そんな中で由愛は1人観客席から馬皇たちを探す。確か一番最初は馬皇のはずだ。気合と入れて馬皇を探しているとすぐに見つかった。異能者と言っても体格などは様々だ。馬皇の体は日本人の平均を比べてもかなり大きい。それが一番の要因だった。ゼッケンには6の番号が掛かれていた。由愛が小さく手を振ると馬皇は直ぐに気が付いたのか手を振り返す。そのことに由愛はうれしくなる。

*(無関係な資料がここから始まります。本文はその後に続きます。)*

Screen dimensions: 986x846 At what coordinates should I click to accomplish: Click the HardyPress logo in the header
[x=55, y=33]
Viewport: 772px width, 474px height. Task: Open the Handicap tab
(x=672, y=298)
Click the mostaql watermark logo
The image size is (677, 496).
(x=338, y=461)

『それにしても、予選の最初から濃い面子ですね。なんでモヒカンとか世紀末的な人たちまでいるんですか……。ま、まあ、気を取り直して解説のクマさん。予選Aグループの見どころのありそうな選手は何番ですか?』
リンには誰が強いそうとかは分からないためその辺はクマに丸投げする。クマは少し悩んだ後先程と同じように数字を書きはじめる。
【1、6、13、20辺りですね】
「ほう。その基準は?」
【1と13はこの大会の本戦常連ですね】
「フムフム。じゃあ、6番と20番は?」
大会の常連と言うことはそれなりに強いことが分かる。ならそれ以外の人は何なのだろうかリンは聞き返した。
【勘ですかね】
『かんっ‼』
曖昧な答えに思わず突っ込みを入れるリン。
【それはそうと、入場が終わりましたよ。開始の合図入れなくていいんですか?】
『えっ? あっ‼ そ、そうですね‼ 入場したみなさん‼頑張ってください‼』
クマに指摘されて全員の入場が終わったことに気が付くリン。選手たちは会場のある結界の中に入って虎視眈々と狙う相手を探しているようだった。
『それでは、皆さん準備は整いましたね‼ それじゃあ……』
リンは思い切り息を吸って溜める。
『スタート‼』
リンの声に選手たちは相手に襲い掛かっていく。
「ようやく始まったか」
馬皇は好戦的な笑みを浮かべる。馬皇は開始早々に炎や氷の礫、砂や鉄などいろんなものが飛び交うのを避けながら戦うであろう相手を見ていく。
「死ねぇぇぇぇぇ‼」
巨大な岩に乗って操っている男が馬皇をつぶそうと急接近してくる。
「簡単にやられるもんかよ」
馬皇はそう言うと右の拳を握り岩に殴りかかる。それと同時に岩が一瞬停止する。
「えっ?」
男は間抜けな声を上げると岩は大きな音を出して割れる。
「悪いな」
そう言っていつの間にか男の前にいてその拳が眼前に迫っていた。そして男を倒すと馬皇は体を捻って横に転がる。
「すげぇな‼ 完全に不意を打てたと思ったのに」
「そうか。姿も消せるんだし気配も消せよ。違和感ありまくりだったぞ」
「そう……か、よ」
そうこうしている内に不意打ちしてきた奴にも同じ一撃を加える。馬皇は複数がなるべく同時に来ないように位置を注意しながら次々と倒していく。
『すごい‼ すごいです‼ ゼッケン6番‼ 次々と相手を倒していきます』
あらかた片が付くの残ったのは最初にクマが宣告した通りに1、6、13、20番のゼッケンの選手が残っていた。
『……すごい。クマさん残った人全員当てましたよ……』
クマが言った番号の選手が残りリンは唖然とした。言った通りになったことに馬皇は驚く。「あのクマのキグルミ何もんだ?」と。馬皇は油断せずに相手を見る。前にいた身長がデカい男と小さい男の2人が目で何か合図をすると同時に馬皇に襲い掛かってきた。
「チッ‼」
デカい男が棒を巧みに使って馬皇を追い詰めていく。馬皇は紙一重で攻撃をかわして一歩下がる。
「今だ‼」
「うおっ‼」
小さい男がそう言うと鉄で出来た手で馬皇の体を完全に包み込む。
「鉄の塊に押しつぶされてしまえ」
手で握りつぶすように小さい男も力を入れる。デカい男は大声で駄目押しとばかりに大声で叫ぶ。
「磁力も追加だ喰らえ」
鉄の手で潰す力も強いが馬皇を中心に引き合うように磁力を向ける。そうすることでまずこの一撃で助からないだろうと男たちは確信する。
「うん。良い攻撃だ。やっぱり戦いはこうじゃないとな」
鉄の手の中からありえない声が聞こえた。馬皇である。確かに磁力が聞いているはず。しかも周りは鉄に囲まれているのである。力にすると常に10t近い力が加わっているはずなのである。決め技が決まらないことにうろたえていると鉄の手は消える。動揺している内に戦いに参加していなかった20番がコンビの13番を倒していた。
「お前の戦い方も面白かったぜ」
鉄の手から解放された馬皇が速攻で1番のゼッケンに一撃を加える。動揺していたためなすすべなく馬皇から攻撃を貰い1番が倒れる。
『しゅ~りょ~‼ 勝ち残ったのは6番の馬選手と20番の閃光選手です。それにしても馬ってあんた……』
実況のリンですら体を震わせてその変な名前に吹きだしそうになる。ネタにされそうなことに馬皇は恥ずかしくなる。
『ですが、予選の最初から盛り上げてくれた選手たちに拍手を』
リンの一言に盛大な拍手が沸き起こる。熱い拍手に馬皇は登録ネームは置いといてもこの拍手は悪くはないなと感じたのだった。